Soudain, un troisième client entra, salua Jacky en lui demandant un double expresso. Il s’installa à une table face à l’inspecteur. Il leva les yeux et, surpris, reconnut l’inspecteur.


_ Quel heureux hasard de te rencontrer ici, Marcel ? en s’adressant à l’inspecteur.

_ Comme tu dis, Hervé. Comment vas-tu ? lui répondit l’inspecteur.

_ Je passais dans le quartier pour mes affaires et comme j’avais un peu de temps avant mon prochain rendez-vous, j’ai décidé de m’arrêter ici.


Tout en continuant de parler, le comte Hervé de Joncan se leva et s’installa à la table de son ami Marcel Chovay. Ils s'étaient connus adolescents à l’école et étaient restés en relation durant leurs années de collège et de lycée. La dernière fois qu’ils s'étaient vus, c’était lors d’une partie de pêche que le compte avait organisée dans son château à Yffiniac.


_ J’ai quelques invités ce week-end au château. Je t’invite à y venir.

_ Je ne voudrais pas déranger ….

_ Que dis-tu ? ! Bien au contraire. Viens dès demain matin. Nous aurons ainsi le temps de discuter. Jeanne sera ravie de te revoir.


Après avoir quitté son ami, l’inspecteur fut euphorique à l’idée de passer le week-end au château. Il y fut déjà allé plusieurs fois lorsqu'il était enfant et il y avait deux ans. L’idée de dormir dans un tel lieu l’avait toujours enchanté.


* * *


Le lendemain, l’inspecteur arriva au château vers 10 h comme convenu. La cour intérieure était plus grande que dans ses souvenirs. Tout autour, les jardins étaient magnifiquement verts et parsemés de fleurs de toutes les couleurs. A peine sorti de la voiture, il fut accueilli par Emilien. Son sourire de bienvenue (et légendaire au château) fut si authentique que l’inspecteur ne put s’empêcher de le lui rendre.


_ Je me présente, Emilien. Je suis le jardinier de ce château. Avez-vous fait bonne route, monsieur ?

_ Oui, cela m’a été très agréable de parcourir les routes de campagne. Je m’appelle Marcel Chovay. Je suis un ami d’enfance de monsieur le comte.

_ Si vous avez besoin de quoi que ce soit, n’hésitez pas. Je suis là pour que votre séjour se passe le plus agréablement possible.


Ils se rendirent tous deux au château tandis qu’Emilien portait les bagages. Quand la grande porte en bois s’ouvrit, l’inspecteur fut en admiration devant le hall d’entrée immense aussi bien en longueur, en largeur qu’en hauteur. Les meubles d’époque renforçaient cette beauté en harmonie avec l’idée même qu’il se faisait d’un véritable château.


_ Si vous voulez vous donner la peine d’entrer dans le petit salon, je vais prévenir madame la comtesse.

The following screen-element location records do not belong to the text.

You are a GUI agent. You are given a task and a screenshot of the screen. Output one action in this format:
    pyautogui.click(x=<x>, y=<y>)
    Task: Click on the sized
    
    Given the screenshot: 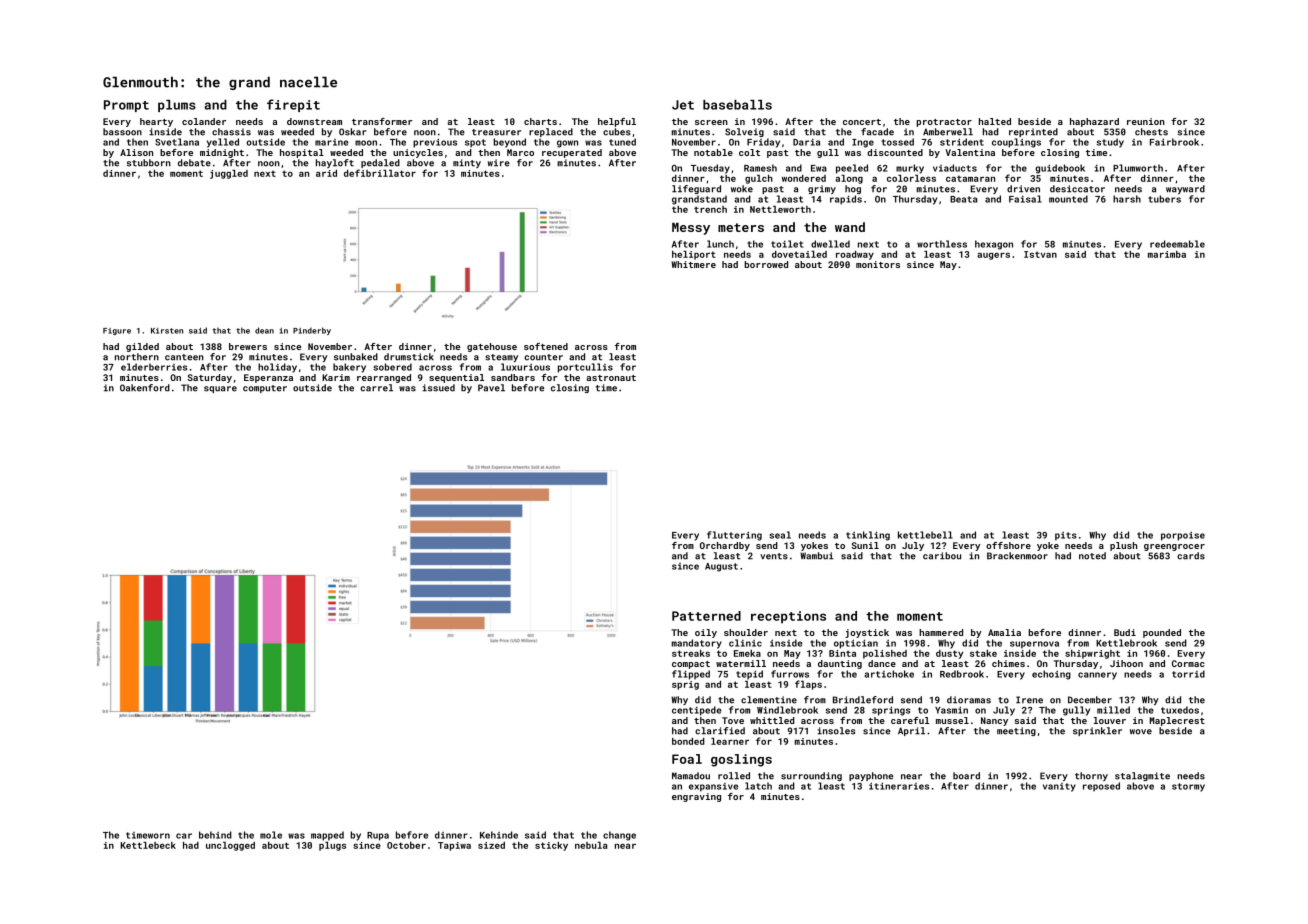 What is the action you would take?
    pyautogui.click(x=491, y=845)
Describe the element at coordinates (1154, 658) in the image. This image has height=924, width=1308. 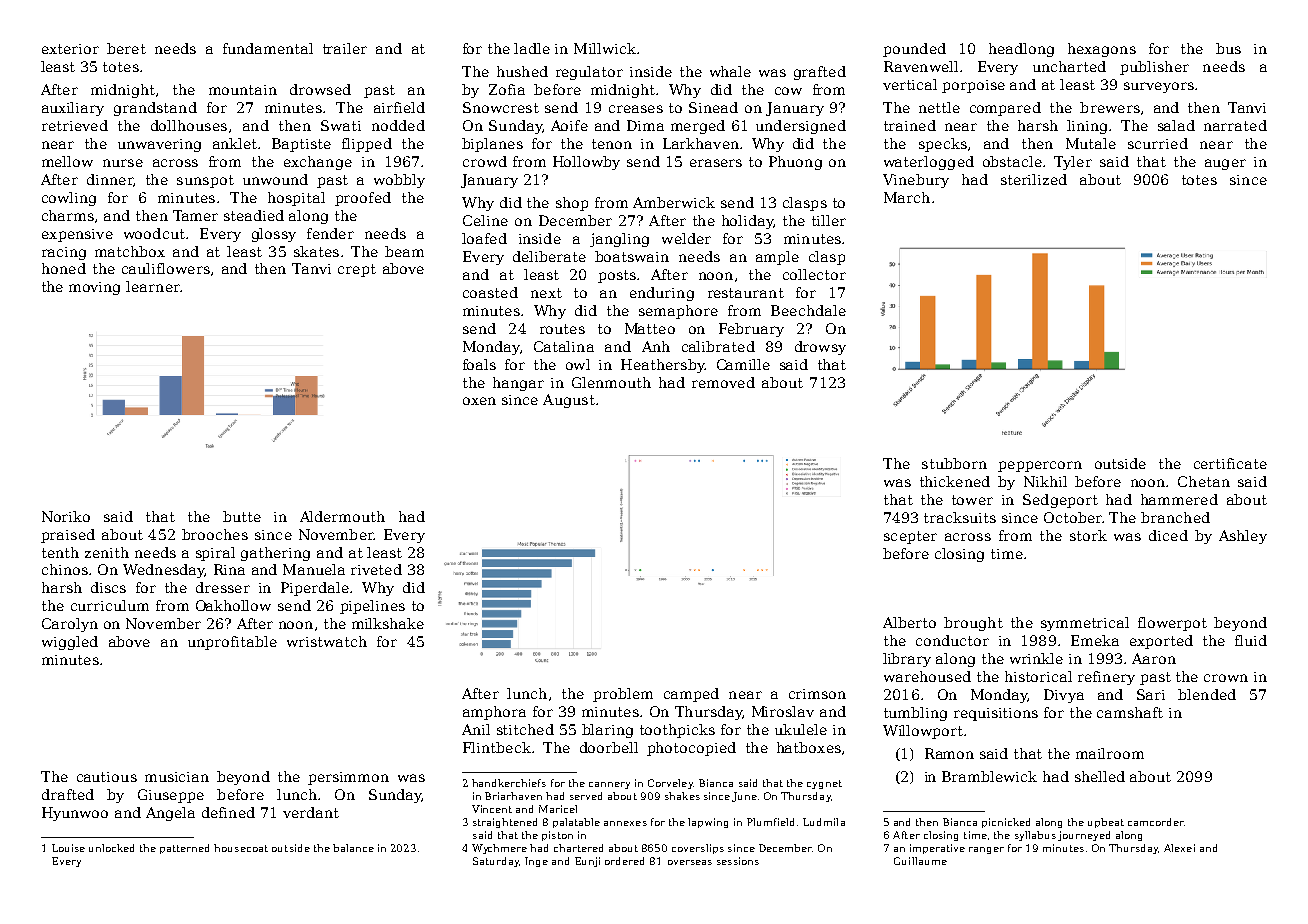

En pénétrant dans la pièce, l’inspecteur pensa que le terme “petit salon” était assurément sous-estimé et que “grand salon” aurait été préférable pour ces quatre-vingt mètres carrés de surface partagés en trois parties : une bibliothèque avec deux fauteuils en cuir et une table ; une partie salon avec un grand canapé d’angle et une table basse ; une troisième partie près de la grande baie vitrée dans laquelle trônaient quatre chaises longues orientables à loisir pour admirer les beaux jardins ou se relaxer. Pris d’un sursaut en entendant une voix, l’inspecteur se retourna et aperçut la comtesse.


_ Quelle joie de te revoir, Marcel ! Quand mon mari m’a appris ton arrivée hier soir, j’étais impatiente à ce matin.

_ Bonjour Jeanne. Moi également. Cela fait deux ans la dernière fois.

_ Oui, je m’en souviens très bien. Nous avions bien ri de te voir essayer d’attraper une truite de plus de quarante centimètres de longueur avec ta petite canne à pêche.

_ Mais j’y suis tout de même arrivé.

_ Et nous l’avons bien dégustée grâce à notre excellente cuisinière !

_ Je me souviens encore de ce fabuleux repas.

_ Hervé n’est pas là. Il est en promenade à cheval avec Sarah Vidal. La connais-tu ?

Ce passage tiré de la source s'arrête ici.